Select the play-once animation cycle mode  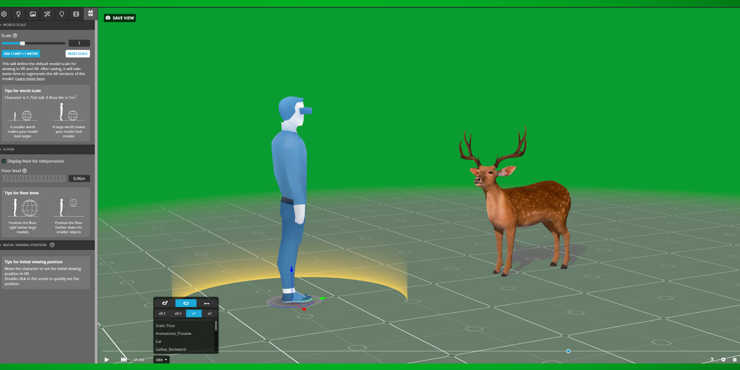point(207,303)

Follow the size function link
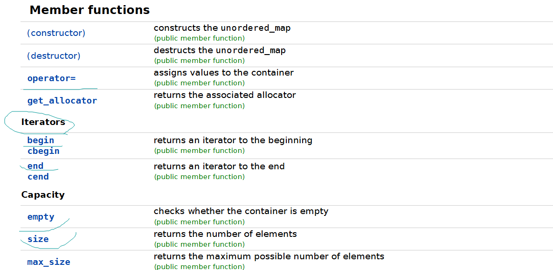38,239
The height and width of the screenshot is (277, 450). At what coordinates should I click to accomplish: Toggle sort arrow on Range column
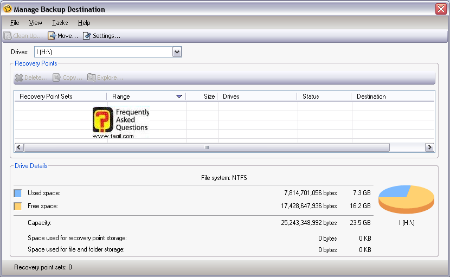tap(179, 96)
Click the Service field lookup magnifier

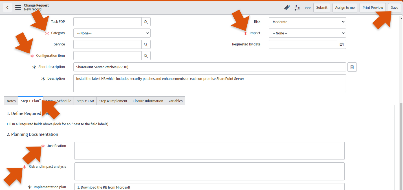[x=146, y=44]
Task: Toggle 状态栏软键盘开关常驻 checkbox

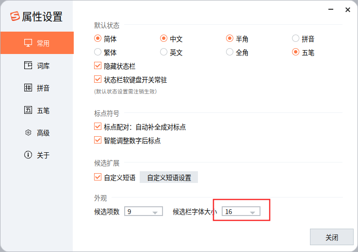Action: (98, 79)
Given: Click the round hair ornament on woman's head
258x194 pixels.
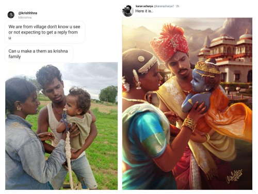Looking at the screenshot, I should (x=141, y=59).
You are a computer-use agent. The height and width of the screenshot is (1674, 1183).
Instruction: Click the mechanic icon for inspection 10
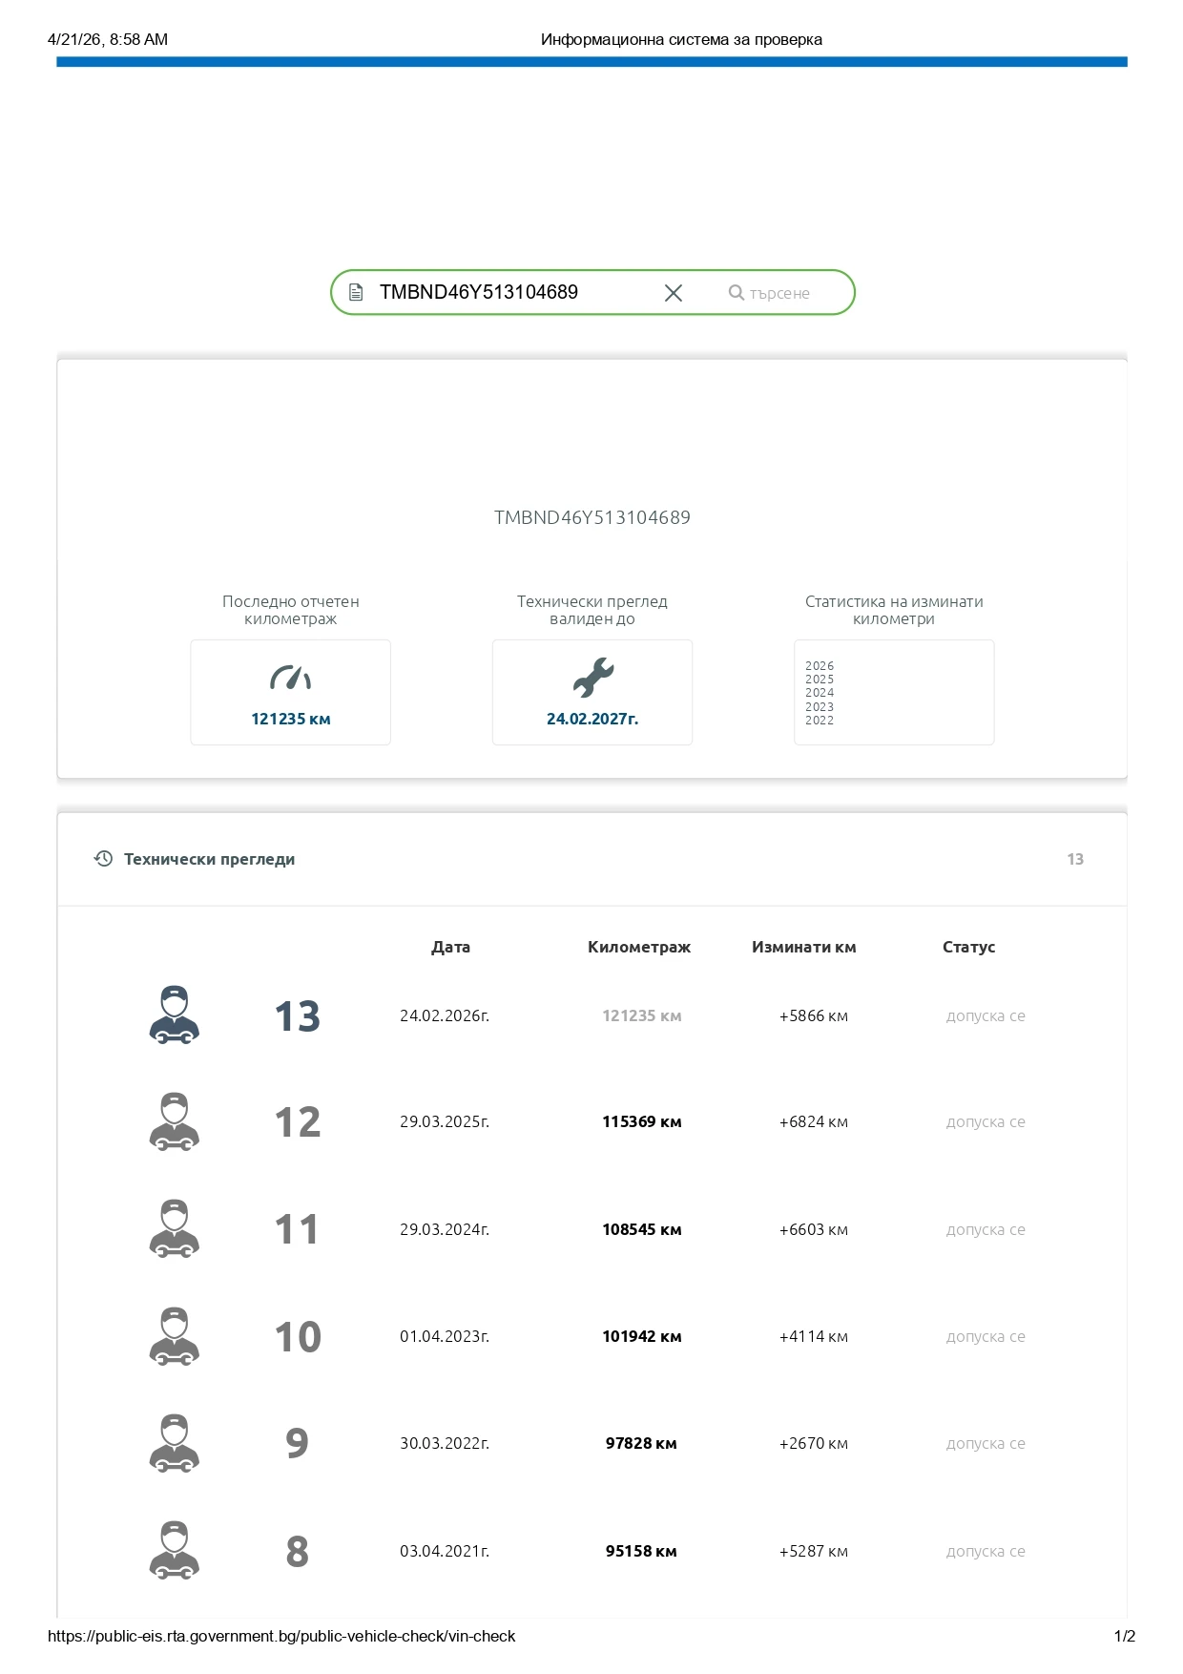pos(175,1336)
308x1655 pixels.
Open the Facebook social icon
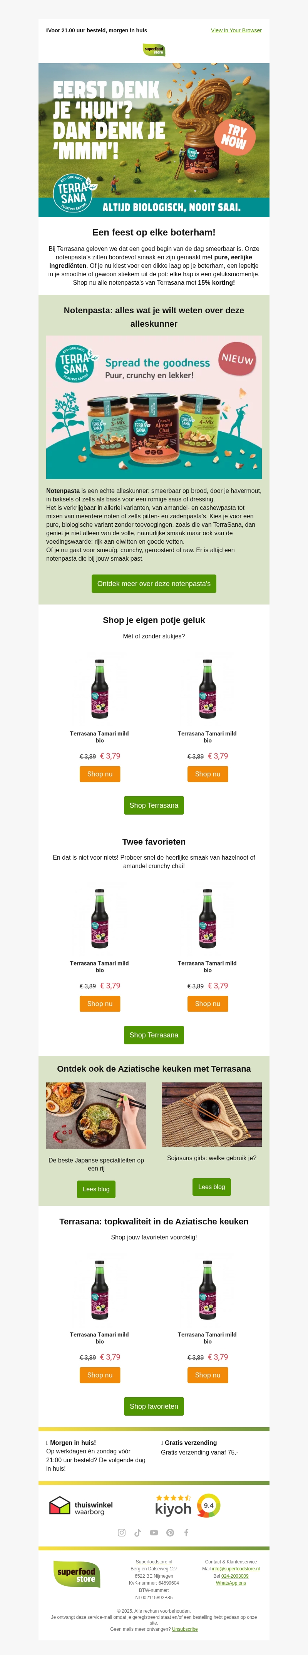(x=186, y=1532)
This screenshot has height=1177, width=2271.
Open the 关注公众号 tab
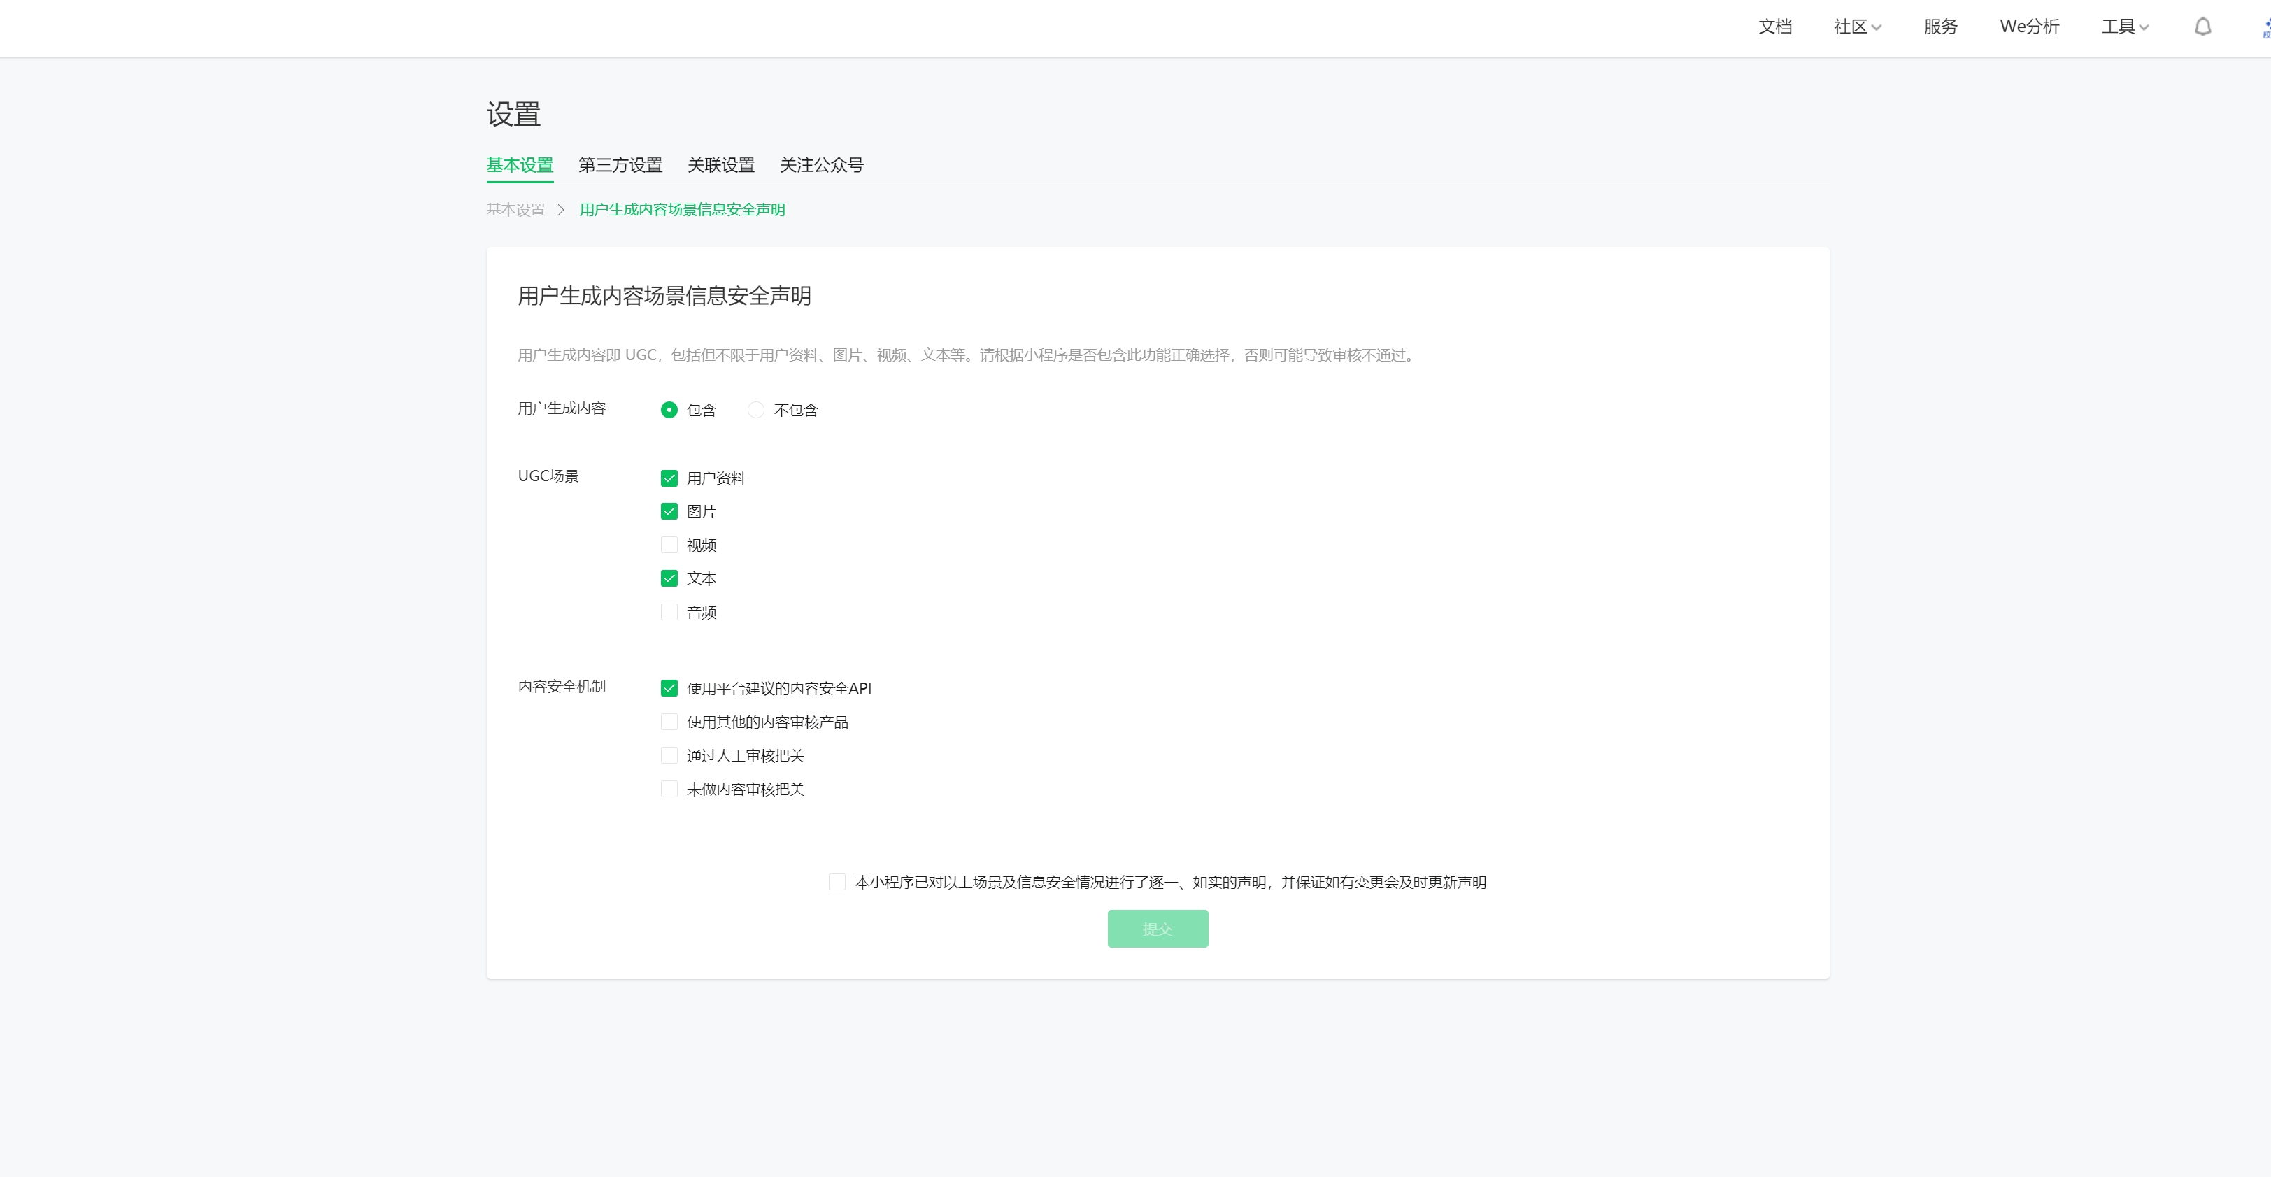pos(821,165)
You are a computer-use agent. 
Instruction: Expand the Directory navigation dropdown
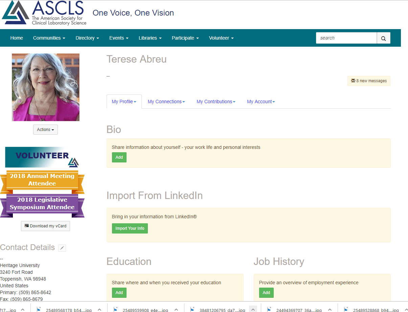pos(87,38)
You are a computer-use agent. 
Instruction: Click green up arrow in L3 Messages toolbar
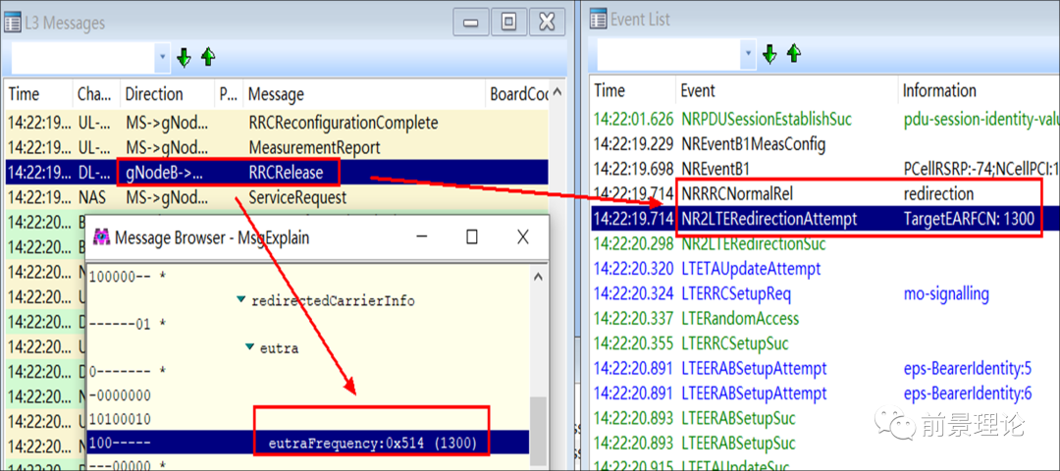click(208, 57)
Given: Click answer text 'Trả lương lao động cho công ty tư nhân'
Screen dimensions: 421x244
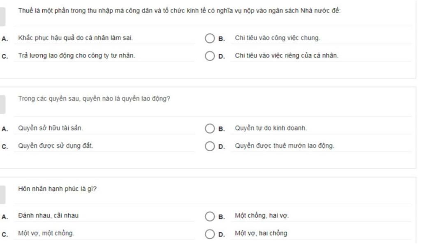Looking at the screenshot, I should 76,56.
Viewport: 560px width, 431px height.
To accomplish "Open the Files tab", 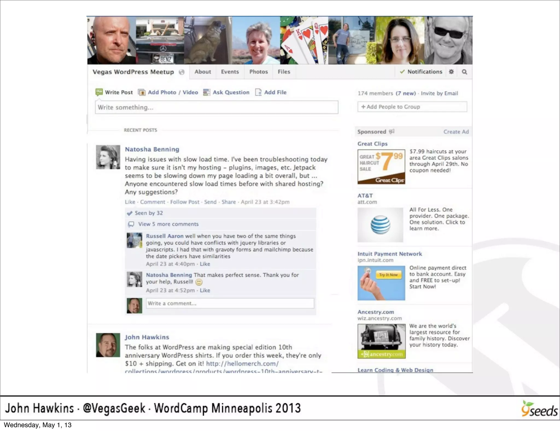I will 284,72.
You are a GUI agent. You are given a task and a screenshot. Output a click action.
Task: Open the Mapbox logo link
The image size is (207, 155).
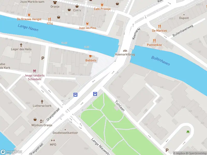(x=11, y=152)
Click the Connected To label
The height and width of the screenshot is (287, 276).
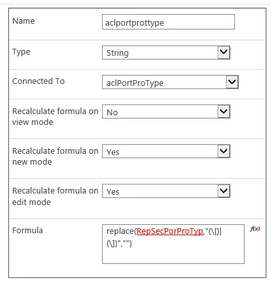[39, 81]
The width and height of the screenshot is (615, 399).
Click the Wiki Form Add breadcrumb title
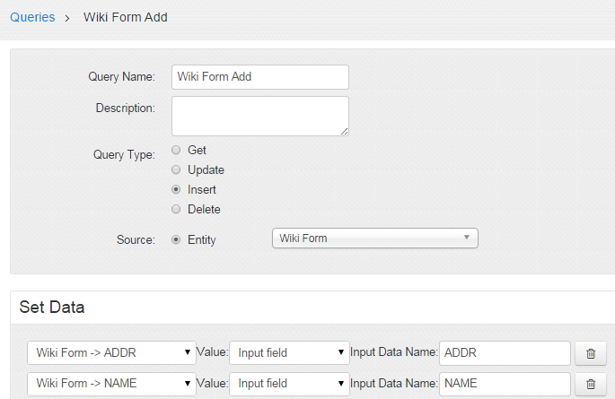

Task statement:
Rewrite the listing from the line containing "The height and width of the screenshot is (277, 450)." through the line containing "Action: (98, 79)", changing "Toggle" to "Switch" and keeping everything else the same. Leave the pictures out.

Task answer:
The height and width of the screenshot is (277, 450). At what coordinates should I click to accomplish: Switch sort arrow on Range column
tap(179, 96)
Click the Service field lookup magnifier

[x=146, y=44]
Task: Switch 状态栏软键盘开关常驻 checkbox

Action: (98, 79)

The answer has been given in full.